**What you need to do**
Output every entry exactly as written, skipping any pictures.

Pixel coordinate grounding data:

####

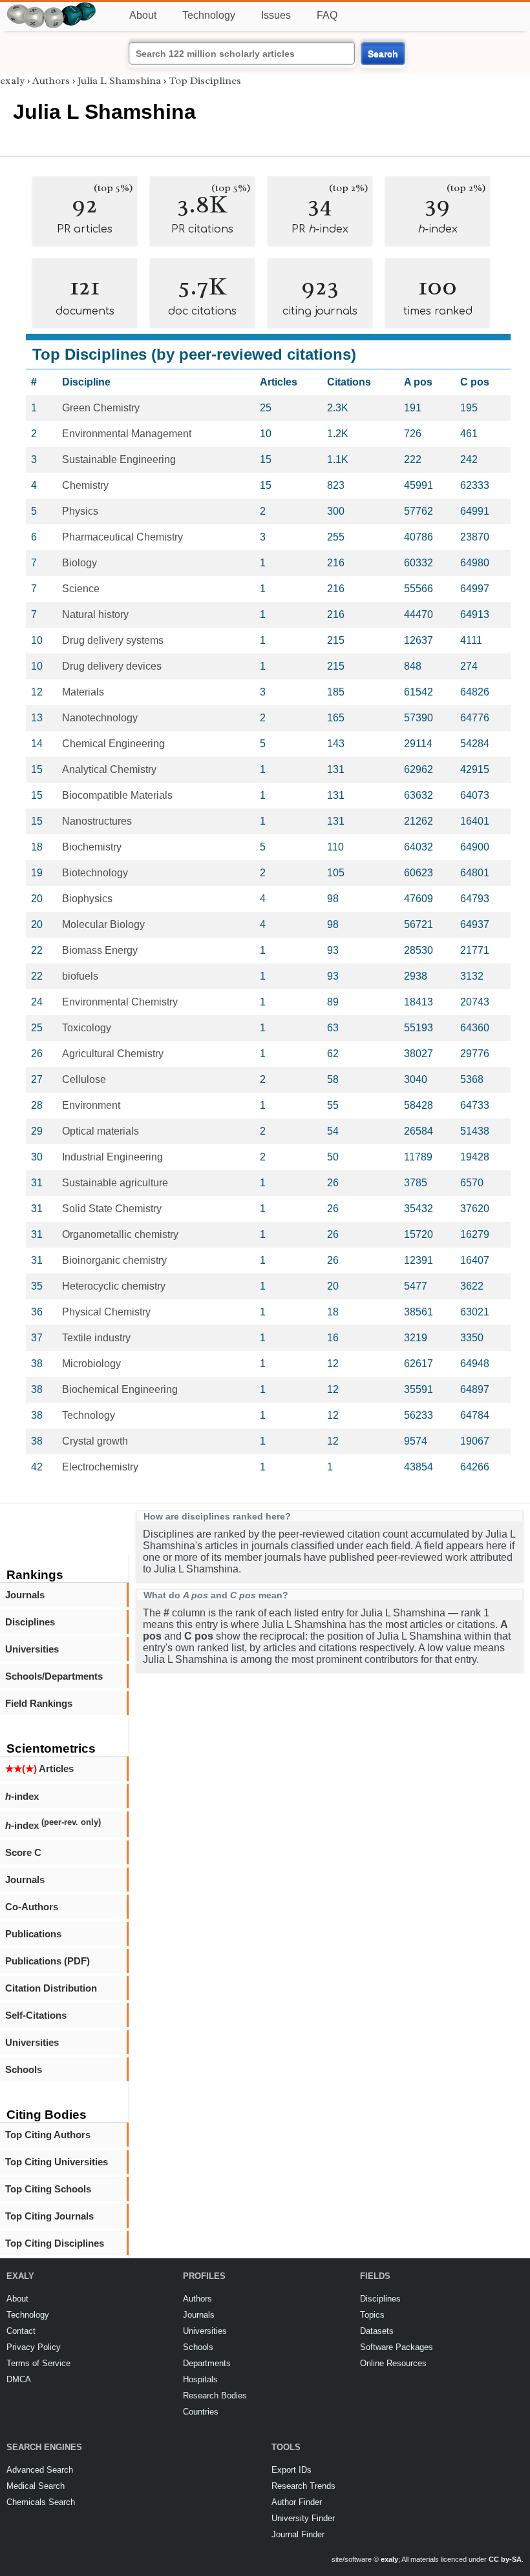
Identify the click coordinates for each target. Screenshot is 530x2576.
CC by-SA (505, 2559)
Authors (51, 80)
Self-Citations (36, 2015)
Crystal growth (95, 1441)
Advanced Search (39, 2470)
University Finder (303, 2518)
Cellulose (84, 1079)
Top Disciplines (205, 80)
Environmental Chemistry (120, 1001)
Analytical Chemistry (109, 769)
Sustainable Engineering (119, 459)
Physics (80, 511)
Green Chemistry (101, 407)
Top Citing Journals (49, 2215)
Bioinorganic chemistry (114, 1260)
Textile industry (96, 1337)
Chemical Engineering (113, 743)
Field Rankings (38, 1703)
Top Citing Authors (47, 2134)
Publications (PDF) (47, 1960)
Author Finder (296, 2502)
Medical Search (35, 2486)
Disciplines (30, 1621)
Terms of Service (38, 2363)
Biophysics (87, 898)
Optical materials (100, 1131)
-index (22, 1796)
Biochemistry (92, 846)
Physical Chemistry (106, 1311)
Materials (83, 691)
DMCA (18, 2379)
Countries (200, 2411)
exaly (12, 80)
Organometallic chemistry (120, 1234)
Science (81, 588)
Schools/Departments (54, 1676)
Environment (91, 1105)
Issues (276, 15)
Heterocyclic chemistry (113, 1286)
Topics (372, 2315)
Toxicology (86, 1027)
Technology (208, 15)
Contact (21, 2331)
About (142, 15)
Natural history (95, 614)
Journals (25, 1594)
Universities (32, 1648)
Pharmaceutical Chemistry (122, 536)
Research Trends (303, 2486)
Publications (33, 1933)
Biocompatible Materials (117, 795)
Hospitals (200, 2379)
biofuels (80, 976)
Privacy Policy (33, 2347)
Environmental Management (126, 433)
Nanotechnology (100, 717)
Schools (23, 2069)
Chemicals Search (40, 2502)
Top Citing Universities (56, 2161)
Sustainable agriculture (115, 1182)
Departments (207, 2363)
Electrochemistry (100, 1466)
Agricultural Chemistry (113, 1053)
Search (383, 53)
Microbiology (91, 1363)
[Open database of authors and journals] (51, 7)
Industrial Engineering (112, 1156)
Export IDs (291, 2470)
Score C (23, 1852)
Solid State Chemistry (112, 1208)
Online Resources (393, 2363)
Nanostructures (97, 821)
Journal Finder (297, 2534)
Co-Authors (31, 1906)
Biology (79, 562)
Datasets (377, 2331)
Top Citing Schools (48, 2188)
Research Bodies (215, 2395)
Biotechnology (95, 872)
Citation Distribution (51, 1988)
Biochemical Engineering (120, 1389)
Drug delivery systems (113, 640)
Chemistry (85, 485)
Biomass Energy (100, 950)
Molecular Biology (103, 924)
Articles (39, 1768)
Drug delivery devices (112, 666)
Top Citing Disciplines (54, 2243)
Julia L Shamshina (119, 80)
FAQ (327, 15)
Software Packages (396, 2347)
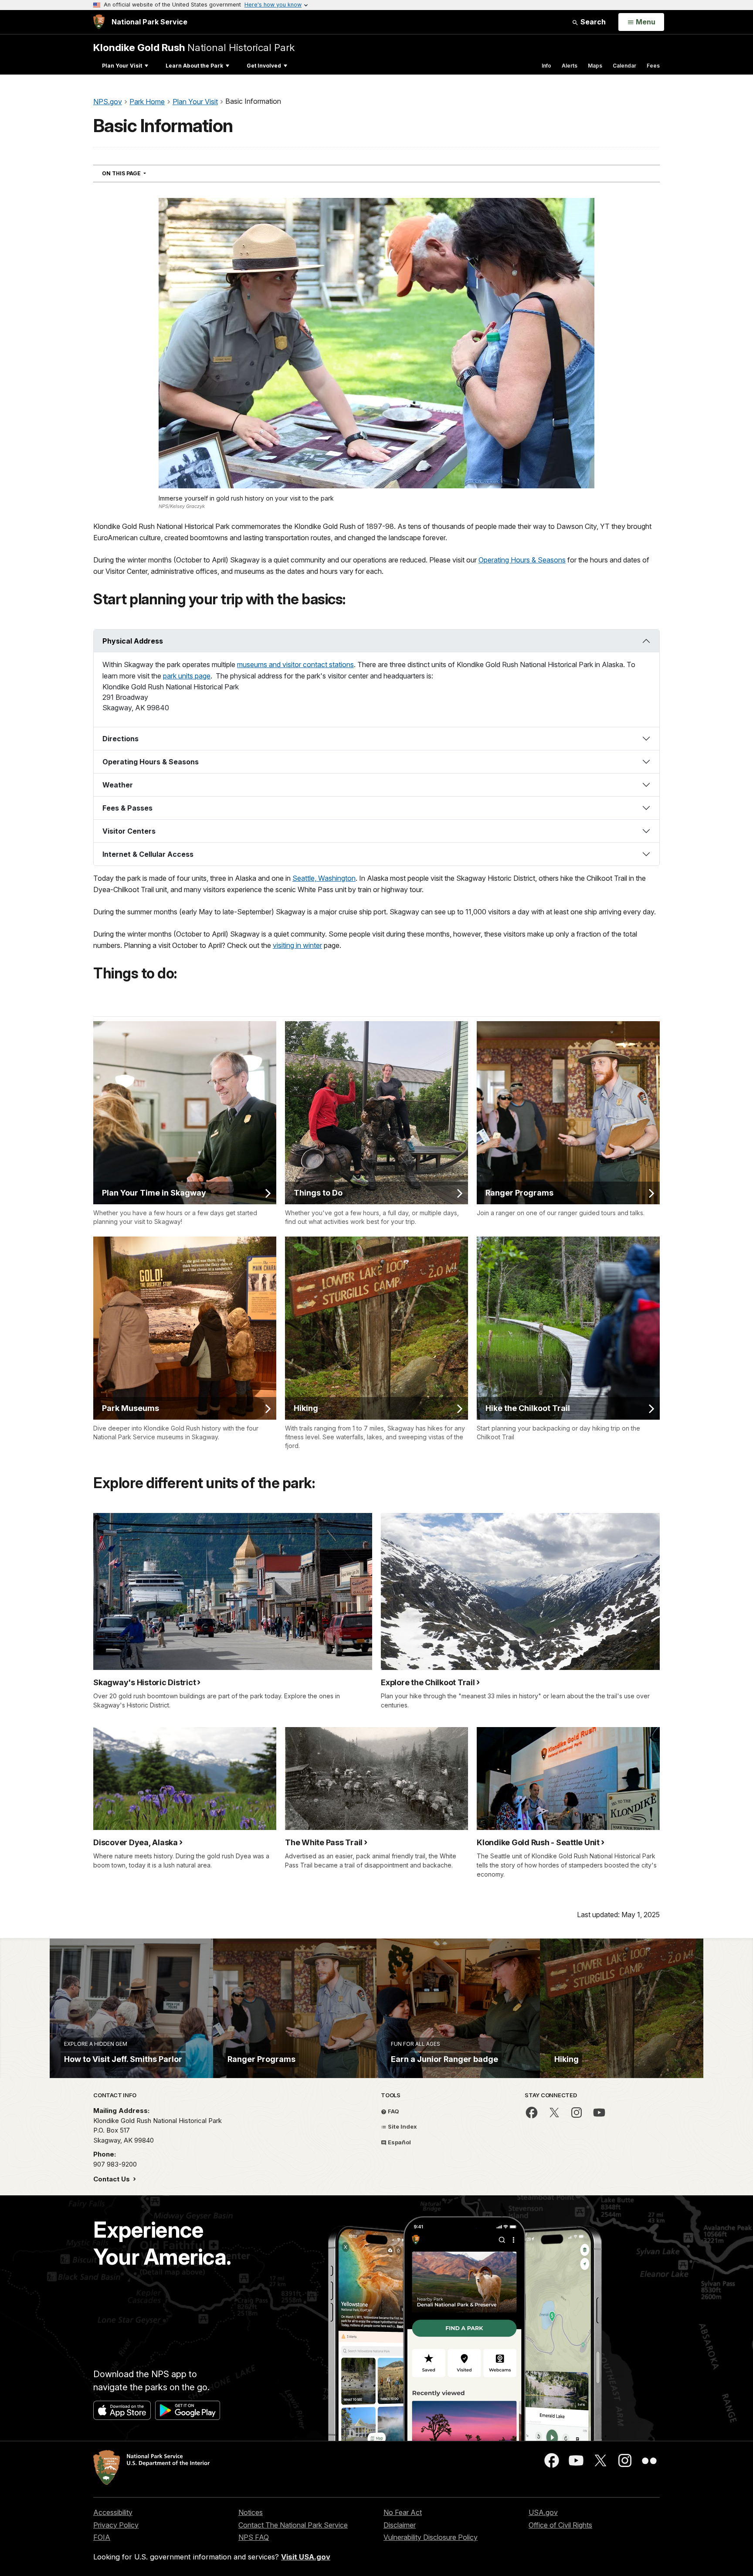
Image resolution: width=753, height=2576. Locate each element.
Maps (595, 65)
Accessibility (112, 2512)
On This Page (139, 173)
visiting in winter (297, 945)
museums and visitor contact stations (295, 664)
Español (399, 2142)
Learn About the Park (194, 65)
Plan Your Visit (122, 65)
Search (592, 21)
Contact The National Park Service (293, 2525)
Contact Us (112, 2179)
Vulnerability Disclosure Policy (430, 2537)
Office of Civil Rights (560, 2525)
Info (546, 65)
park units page (186, 675)
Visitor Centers (129, 831)
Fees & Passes (127, 808)
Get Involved (264, 65)
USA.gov (543, 2512)
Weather (117, 784)
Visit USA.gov (305, 2556)
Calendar (624, 65)
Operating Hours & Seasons (522, 559)
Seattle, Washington (324, 878)
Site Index (402, 2126)
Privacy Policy (116, 2525)
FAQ (393, 2111)
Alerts (569, 65)
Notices (250, 2512)
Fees (653, 65)
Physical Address (132, 641)
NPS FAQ (253, 2537)
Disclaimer (399, 2525)
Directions (120, 738)
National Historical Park (194, 47)
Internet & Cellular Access (147, 854)
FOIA (101, 2537)
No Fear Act (402, 2512)
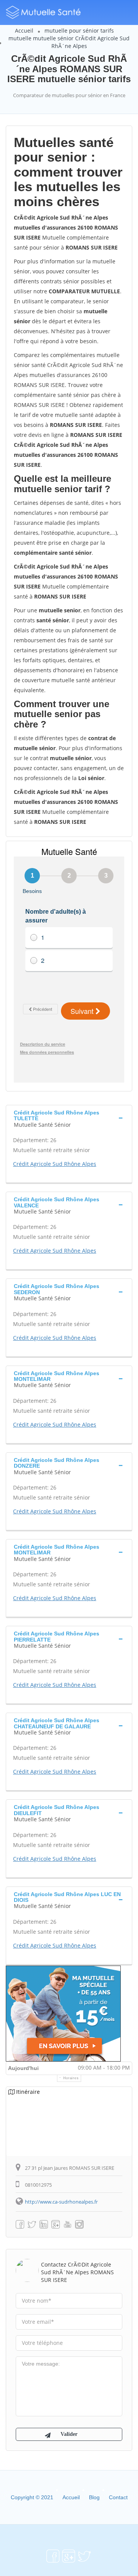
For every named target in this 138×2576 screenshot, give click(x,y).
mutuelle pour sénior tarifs (79, 30)
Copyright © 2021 (32, 2497)
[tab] (69, 1118)
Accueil (24, 30)
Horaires (71, 2078)
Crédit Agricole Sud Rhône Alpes (54, 1163)
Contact (118, 2497)
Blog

####

**Result of this exercise**
Identify the click coordinates for each target. Screenshot is 530x2576.
CC by-SA (505, 2559)
Authors (51, 80)
Self-Citations (36, 2015)
Crystal growth (95, 1441)
Advanced Search (39, 2470)
University Finder (303, 2518)
Cellulose (84, 1079)
Top Disciplines (205, 80)
Environmental Chemistry (120, 1001)
Analytical Chemistry (109, 769)
Sustainable Engineering (119, 459)
Physics (80, 511)
Green Chemistry (101, 407)
Top Citing Journals (49, 2215)
Bioinorganic chemistry (114, 1260)
Textile industry (96, 1337)
Chemical Engineering (113, 743)
Field Rankings (38, 1703)
Top Citing Authors (47, 2134)
Publications (PDF) (47, 1960)
Author Finder (296, 2502)
Medical Search (35, 2486)
Disciplines (30, 1621)
Terms of Service (38, 2363)
Biophysics (87, 898)
Optical materials (100, 1131)
-index (22, 1796)
Biochemistry (92, 846)
Physical Chemistry (106, 1311)
Materials (83, 691)
DMCA (18, 2379)
Countries (200, 2411)
exaly (12, 80)
Organometallic chemistry (120, 1234)
Science (81, 588)
Schools/Departments (54, 1676)
Environment (91, 1105)
Issues (276, 15)
Heterocyclic chemistry (113, 1286)
Topics (372, 2315)
Toxicology (86, 1027)
Technology (208, 15)
Contact (21, 2331)
About (142, 15)
Natural history (95, 614)
Journals (25, 1594)
Universities (32, 1648)
Pharmaceutical Chemistry (122, 536)
Research Trends (303, 2486)
Publications (33, 1933)
Biocompatible Materials (117, 795)
Hospitals (200, 2379)
biofuels (80, 976)
Privacy Policy (33, 2347)
Environmental Management (126, 433)
Nanotechnology (100, 717)
Schools (23, 2069)
Chemicals Search (40, 2502)
Top Citing Universities (56, 2161)
Sustainable agriculture (115, 1182)
Departments (207, 2363)
Electrochemistry (100, 1466)
Agricultural Chemistry (113, 1053)
Search (383, 53)
Microbiology (91, 1363)
[Open database of authors and journals] (51, 7)
Industrial Engineering (112, 1156)
Export IDs (291, 2470)
Score C (23, 1852)
Solid State Chemistry (112, 1208)
Online Resources (393, 2363)
Nanostructures (97, 821)
Journal Finder (297, 2534)
Co-Authors (31, 1906)
Biology (79, 562)
Datasets (377, 2331)
Top Citing Schools (48, 2188)
Research Bodies (215, 2395)
Biotechnology (95, 872)
Citation Distribution (51, 1988)
Biochemical Engineering (120, 1389)
Drug delivery systems (113, 640)
Chemistry (85, 485)
Biomass Energy (100, 950)
Molecular Biology (103, 924)
Articles (39, 1768)
Drug delivery devices (112, 666)
Top Citing Disciplines (54, 2243)
Julia L Shamshina (119, 80)
FAQ (327, 15)
Software Packages (396, 2347)
Image resolution: width=753, height=2576. Locate each element.
Maps (595, 65)
Accessibility (112, 2512)
On This Page (139, 173)
visiting in winter (297, 945)
museums and visitor contact stations (295, 664)
Español (399, 2142)
Learn About the Park (194, 65)
Plan Your Visit (122, 65)
Search (592, 21)
Contact The National Park Service (293, 2525)
Contact Us (112, 2179)
Vulnerability Disclosure Policy (430, 2537)
Office of Civil Rights (560, 2525)
Info (546, 65)
park units page (186, 675)
Visitor Centers (129, 831)
Fees & Passes (127, 808)
Get Involved (264, 65)
USA.gov (543, 2512)
Weather (117, 784)
Visit USA.gov (305, 2556)
Calendar (624, 65)
Operating Hours & Seasons (522, 559)
Seattle, Washington (324, 878)
Site Index (402, 2126)
Privacy Policy (116, 2525)
FAQ (393, 2111)
Alerts (569, 65)
Notices (250, 2512)
Fees (653, 65)
Physical Address (132, 641)
NPS FAQ (253, 2537)
Disclaimer (399, 2525)
Directions (120, 738)
National Historical Park (194, 47)
Internet & Cellular Access (147, 854)
FOIA (101, 2537)
No Fear Act (402, 2512)
For every named target in this 138×2576 screenshot, give click(x,y).
mutuelle pour sénior tarifs (79, 30)
Copyright © 2021 (32, 2497)
[tab] (69, 1118)
Accueil (24, 30)
Horaires (71, 2078)
Crédit Agricole Sud Rhône Alpes (54, 1163)
Contact (118, 2497)
Blog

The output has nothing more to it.